P(both kids unaffected) = (P[both kids unaffected if parents heterozygous] + P [at least one parent is homozygous])] =

(2/9 X 3/4 X 3/4) + 7/9 = 18/144 + 112/144 = 130/144 = 90.28%.

An alternative means of arriving at the correct answer is:

P (II-2 is heterozygous) = 2/3

P (III-2 is heterozygous) = 2/3 X 1/2 = 1/3

P (III-3 is heterozygous) = 2/3

P(both parents are heterozygous) = 2/9

P(both kids unaffected) = 1-(P[only the first kid is affected] + P[only the second kid is affected] + P[both kids are affected]) =

1 - ([2/9 X 1/4 X 3/4] + [2/9 X 3/4 X 1/4] + [2/9 X 1/4 X 1/4]) =

1- (6/144 + 6/144 + 2/144) = 1 – (14/144) = 130/144 = 90.28%

We also accepted the following incorrect answer for full credit.

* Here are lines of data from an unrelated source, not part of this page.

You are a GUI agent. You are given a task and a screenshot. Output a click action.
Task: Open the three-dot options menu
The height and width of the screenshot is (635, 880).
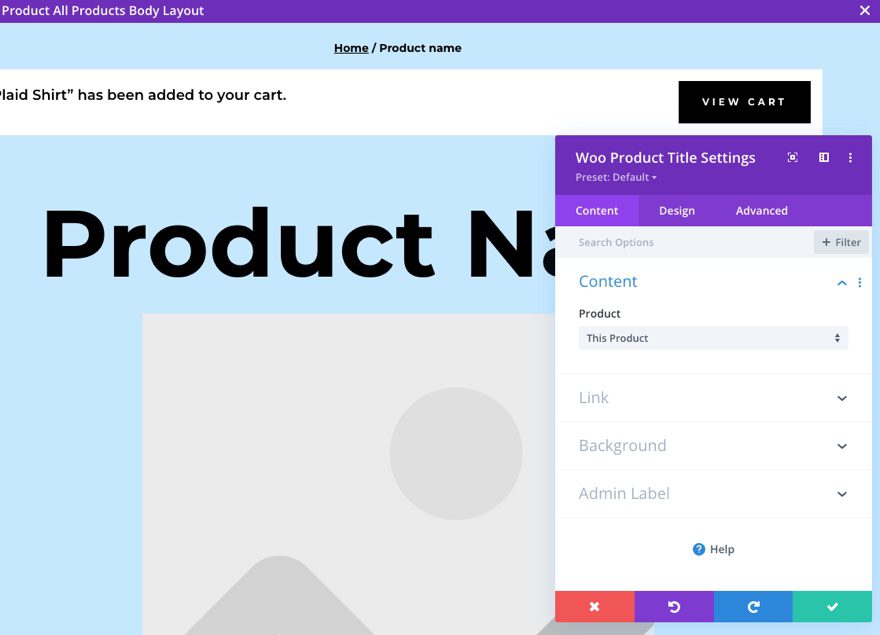(851, 157)
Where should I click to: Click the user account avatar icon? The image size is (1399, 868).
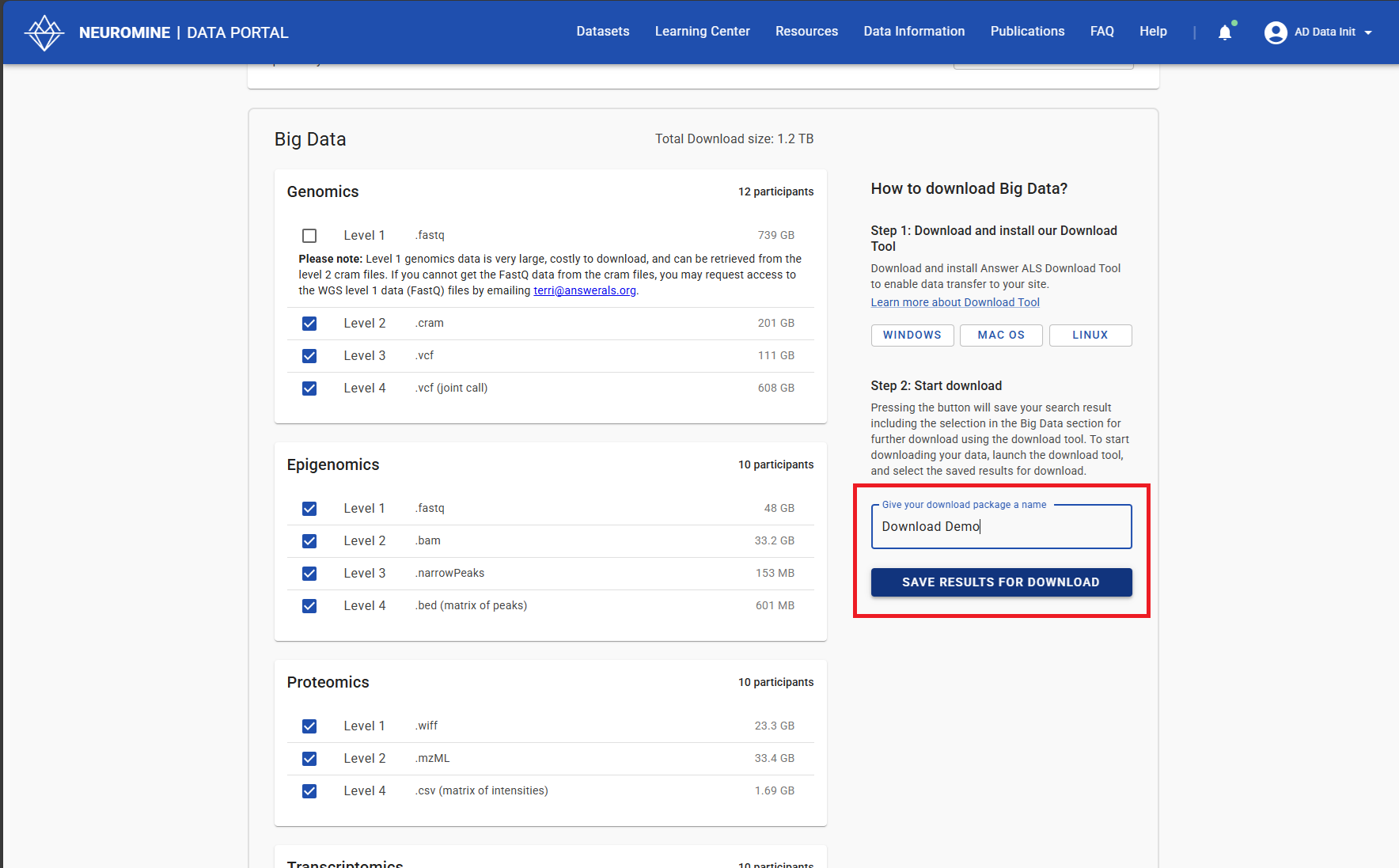(x=1275, y=32)
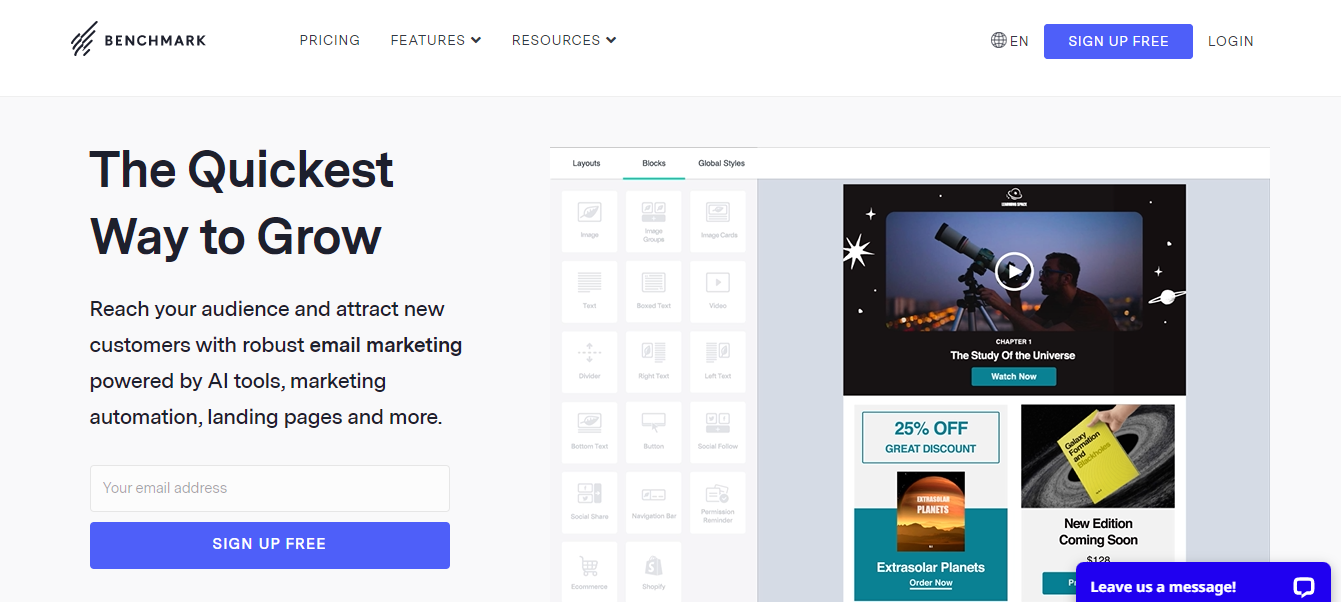The width and height of the screenshot is (1341, 602).
Task: Open the Pricing page
Action: tap(329, 40)
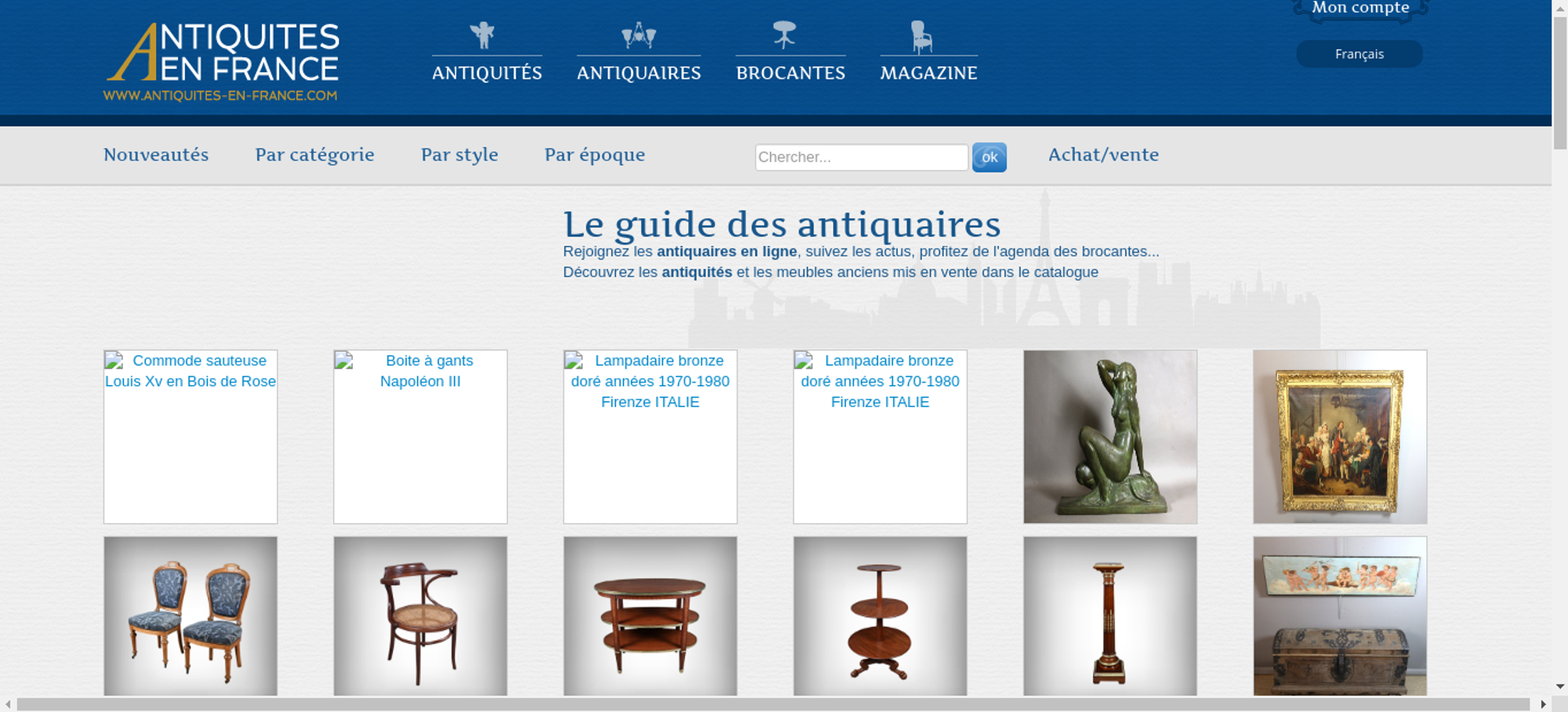Open the green bronze nude statue thumbnail
Viewport: 1568px width, 712px height.
click(x=1109, y=437)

However, you should understand where you went wrong.

P (II-2 is heterozygous) = 2/3

P (III-2 is heterozygous) = 2/3 X 1/2 = 1/3

P (III-3 is heterozygous) = 2/3

P(both parents are heterozygous) = 2/9

P (IV-1 is affected if parents heterozygous) = 1/4.

Overall, P(IV-1 is affected) = 2/9 X 1/4 = 2/36 = 1/18. (Same P for IV-2)

P (IV-1 is unaffected) = 1-P(IV-1 is affected). (Same P for IV-2)

So P(IV-1 is normal) = 17/18.

Thus P(IV-1 and IV-2 are both normal is 17/18 X 17/18 = 289/324 = 89.2%.

Here’s the mistake.

The P(both kids unaffected) is actually = 1-(P[only the first kid is affected] + P[only the second kid is affected] + P[both kids are affected]).

This is not the same term algebraically as used immediately above.